Et maintenant? C'est l'inverse! Nous prenons nos vacances en juillet, les enfants et leurs professeurs ont congé de juin à août, la télévision ne diffuse que des reprises, même la construction s'arrête pendant deux semaines!
C'est le constat que fait Bernard Arcand dans cet essai drôle et intéressant. En première partie, il nous dresse la liste des inconvénients de l'hiver, réels ou imaginaires. Puis dans le deuxième chapitre, il démontre que notre mode de vie est organisé comme si l'hiver n'existait pas, comme si nous l'avions vaincu. Enfin en dernière partie il nous expose sa solution.
Cette section est la moins intéressante selon moi, car l'auteur a un peu trop poussé mémère dans les orties. Il est utopique de penser que notre société pourrait se mettre au point mort pendant deux mois, en janvier et février, au point qu'on n'aurait même pas à déblayer la plupart des routes! Sans pousser le bouchon aussi loin, on pourrait imaginer ce que la vie serait si les écoles étaient fermées l'hiver, si plus de travailleurs y prenaient alors leurs vacances... (Je le fais souvent, c'est une pure volupté que de se recroqueviller sur le divan avec un bon livre et une tasse de thé fumant lorsque la tempête fait rage!). Imaginez déjà la circulation et le déblaiement beaucoup plus facile. La conduite après une tempête serait beaucoup moins stressante s'il n'y avait que la moitié des voitures sur la route à l'heure de pointe, non? Surtout que j'ai remarqué depuis quelques années que les gens sont de plus en plus nerveux et impatients dans ces situations, je ne sais trop comment l'expliquer. En décembre, le lendemain de la première grosse tempête de la saison, il y a même un type qui a foncé sur un autre avec son véhicule à la suite d'une altercation, le blessant mortellement!
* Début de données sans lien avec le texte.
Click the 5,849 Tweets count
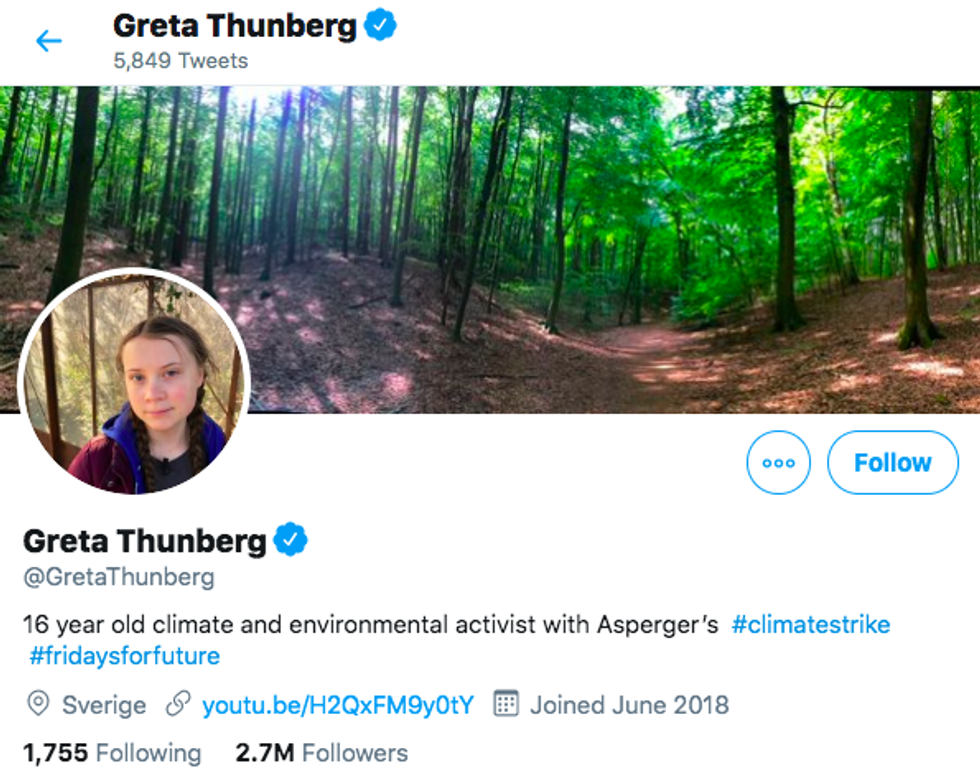Viewport: 980px width, 772px height. [180, 60]
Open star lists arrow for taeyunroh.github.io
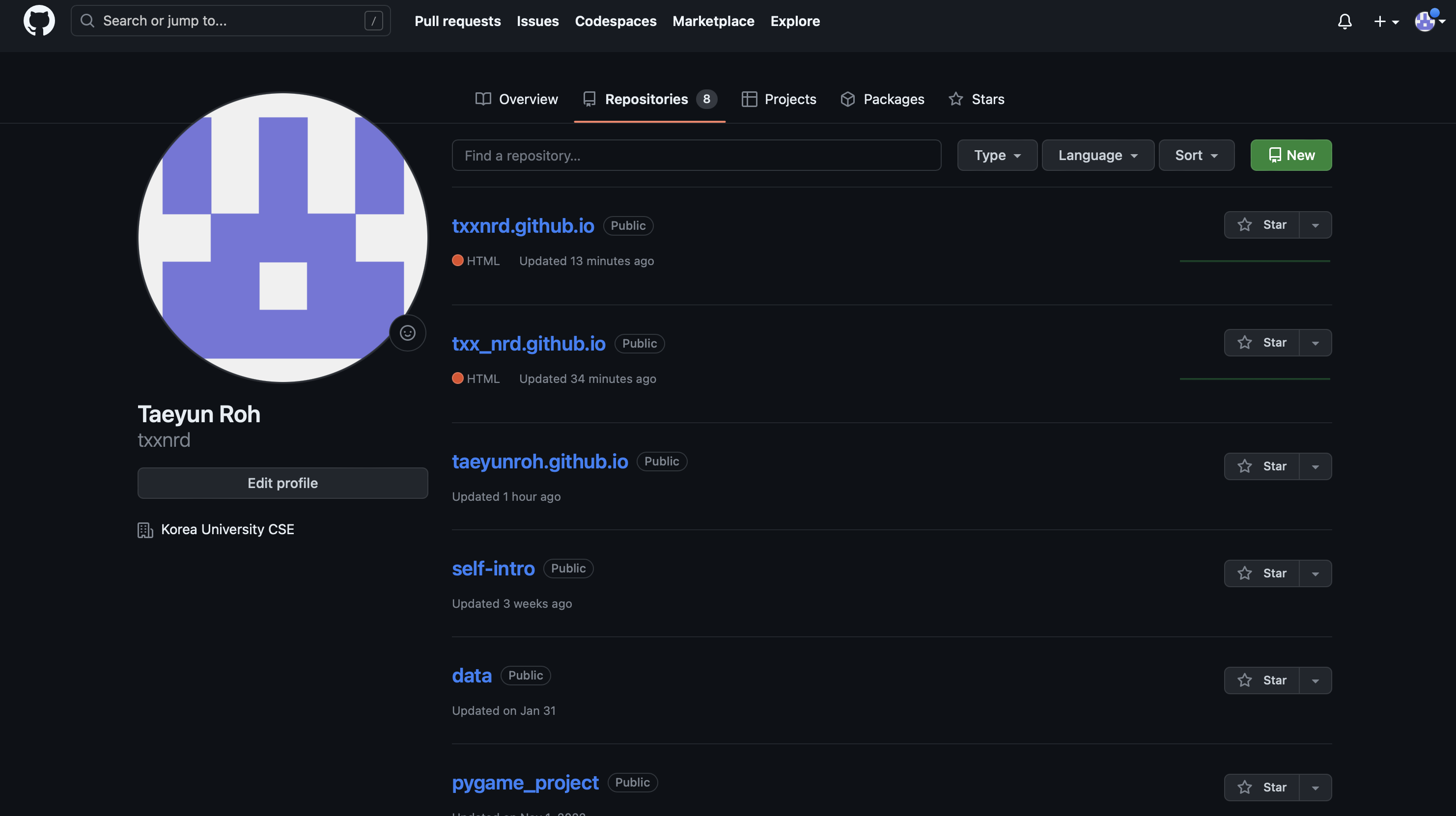This screenshot has width=1456, height=816. point(1315,467)
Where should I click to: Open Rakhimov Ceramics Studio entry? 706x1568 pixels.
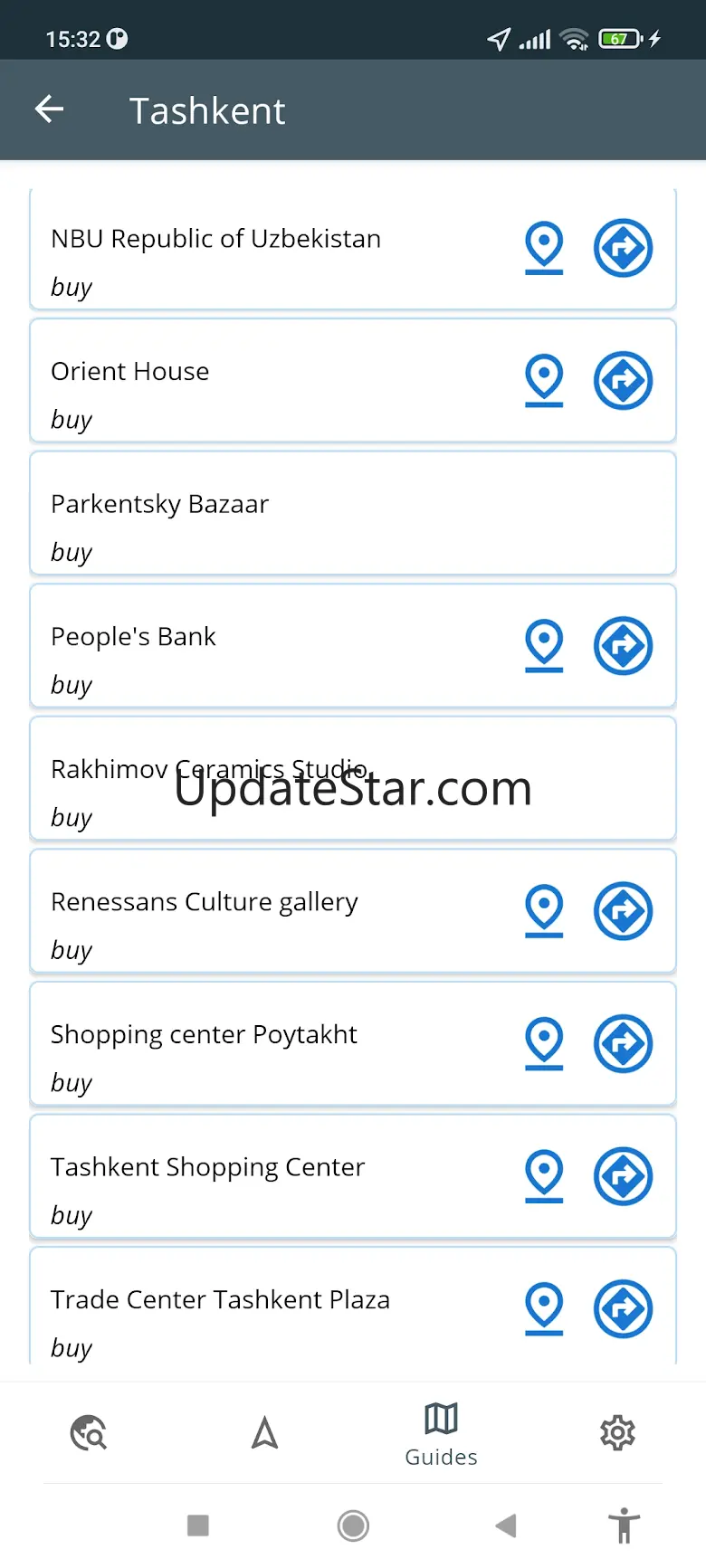[353, 778]
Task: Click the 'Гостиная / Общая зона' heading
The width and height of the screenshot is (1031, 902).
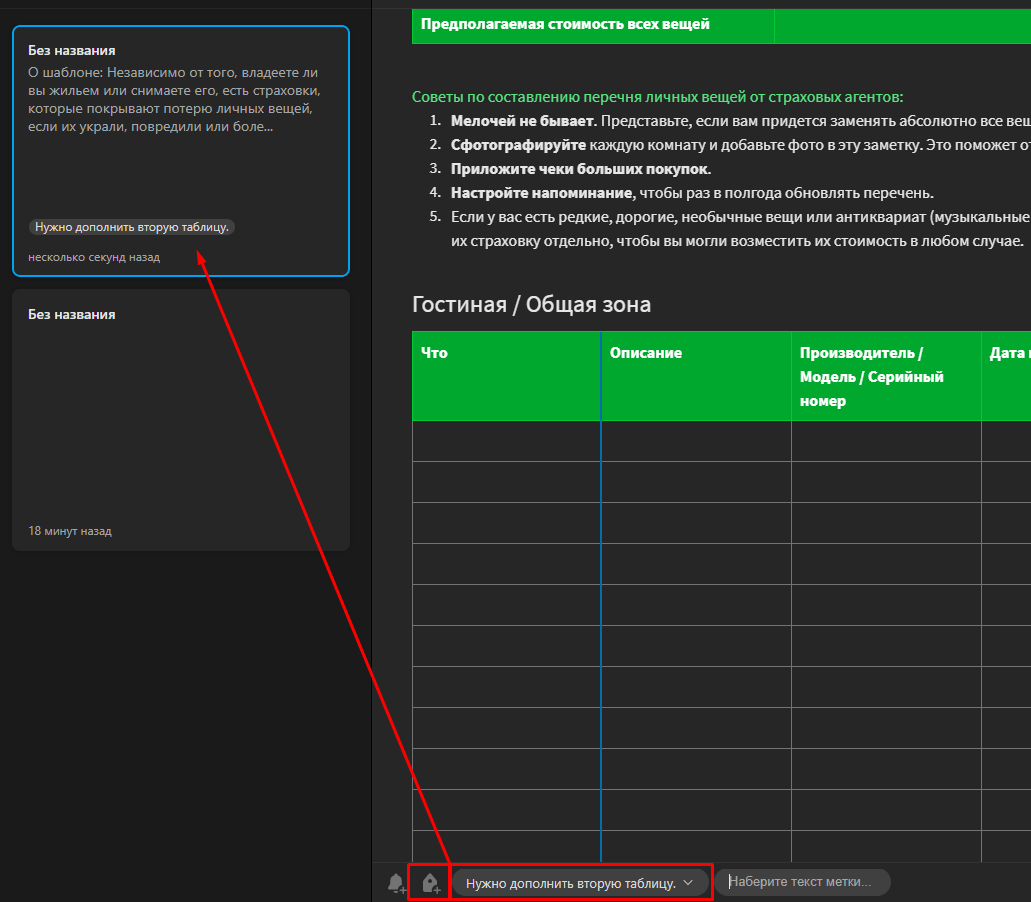Action: point(531,305)
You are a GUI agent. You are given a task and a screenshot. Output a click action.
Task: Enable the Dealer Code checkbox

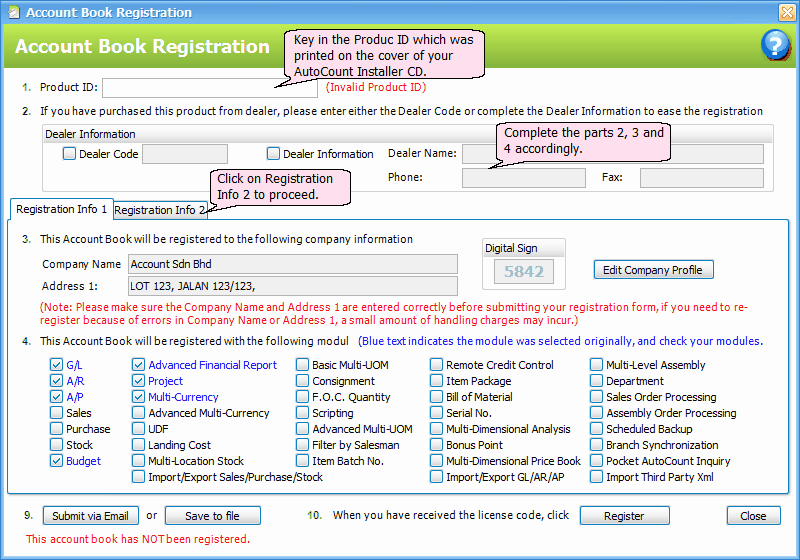click(x=69, y=154)
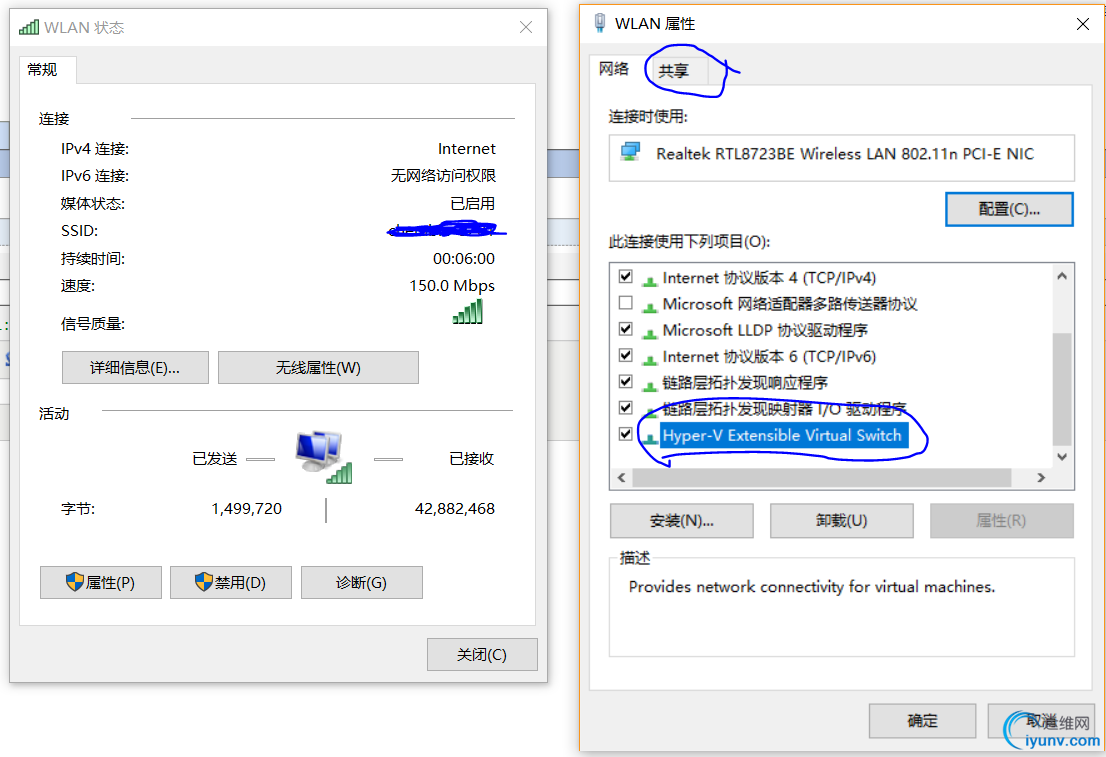Select the 网络 tab

[x=614, y=68]
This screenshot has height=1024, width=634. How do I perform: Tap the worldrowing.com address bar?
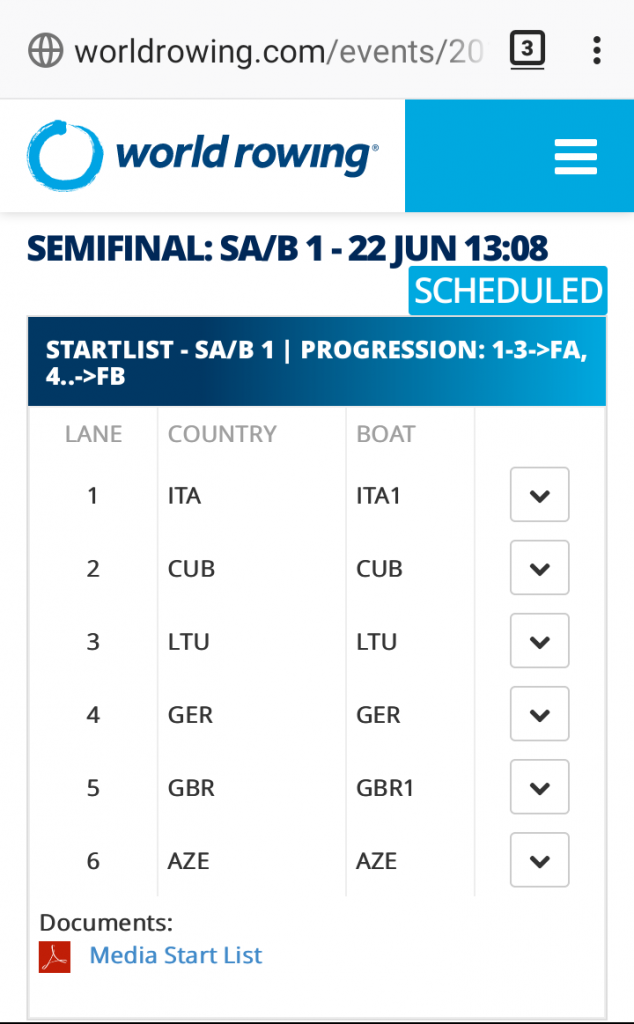coord(279,51)
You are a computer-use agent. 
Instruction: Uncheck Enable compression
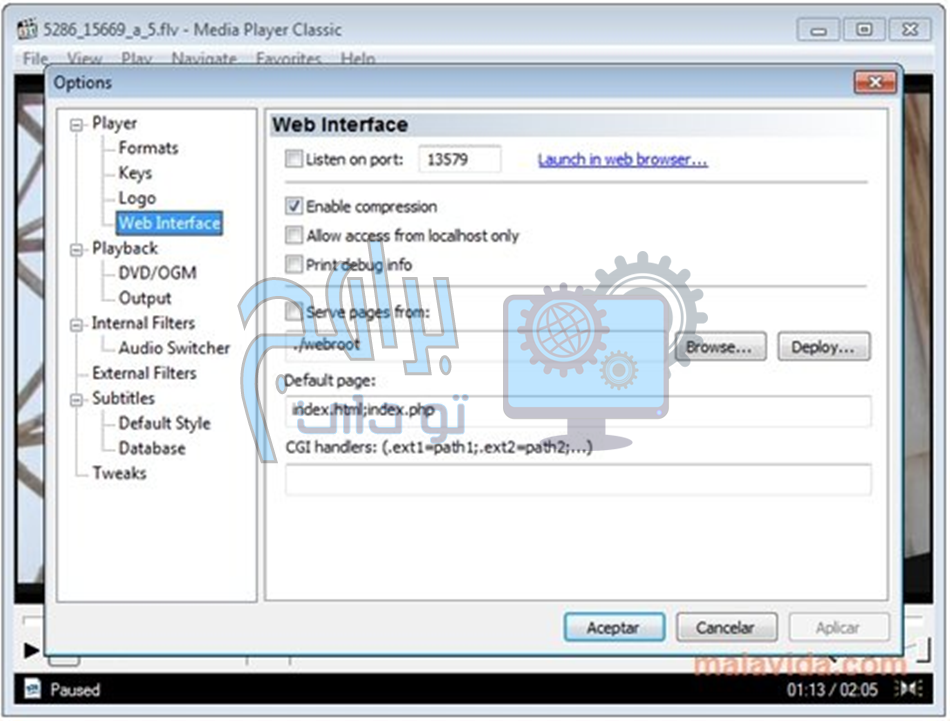(x=294, y=207)
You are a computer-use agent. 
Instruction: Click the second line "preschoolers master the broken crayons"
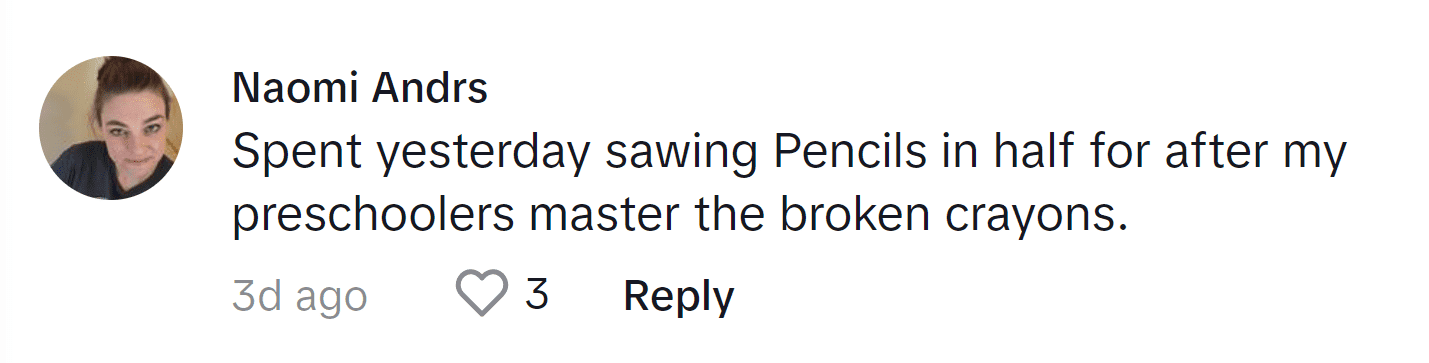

Bref, malgré une dernière partie plus faible, un essai fort intéressant et qui est l'occasion de nous questionner sur notre propre rapport à cette saison mal aimée!
Extrait:
«Pendant cinq mois il faut se méfier également des accidents. Glisser d'un toît qu'on déglace. Perdre pied sur un trottoir et se fracturer un os. Connaître l'infarctus qui suit une séance de pelletage déraisonnable; l'infarctus du citoyen moyen, grassouillet, fumeur au taux de cholestérol élevé ou diabétique inconscient, qui, devant tant de neige, pique une sainte colère, puis s'éteint et monte au ciel. Être frappé par un camion de déneigement conduit par un chauffard. Être décapité par un câble d'acier au cours d'une promenade en motoneige. Culbuter sur la piste de descente quasi olympique du mont Sainte-Anne. Être englouti sous la glace trop mince d'un lac. Se lancer dans l'escalade d'un glacier escarpé. Jouer au hockey. Se faire happer par une souffleuse. Être kidnappé par le Yéti. Recevoir sur la tête un bloc de glace qui tombe du toit. Voir son pare-brise fracassé par un autre bloc qui se détache, sur la route, du camion qui vous précède. Recevoir une boule de neige derrière la tête. Un glaçon en plein cœur. Être aveuglé par la neige. Ne plus pouvoir détacher sa langue d'un barreau de métal. Se couvrir de ridicule en essayant de construire un igloo.
L'hiver est la saison de toutes les misères.»
Le billet d'Allie.
Abolissons l'hiver! de Bernard Arcand, 1999, 110 p.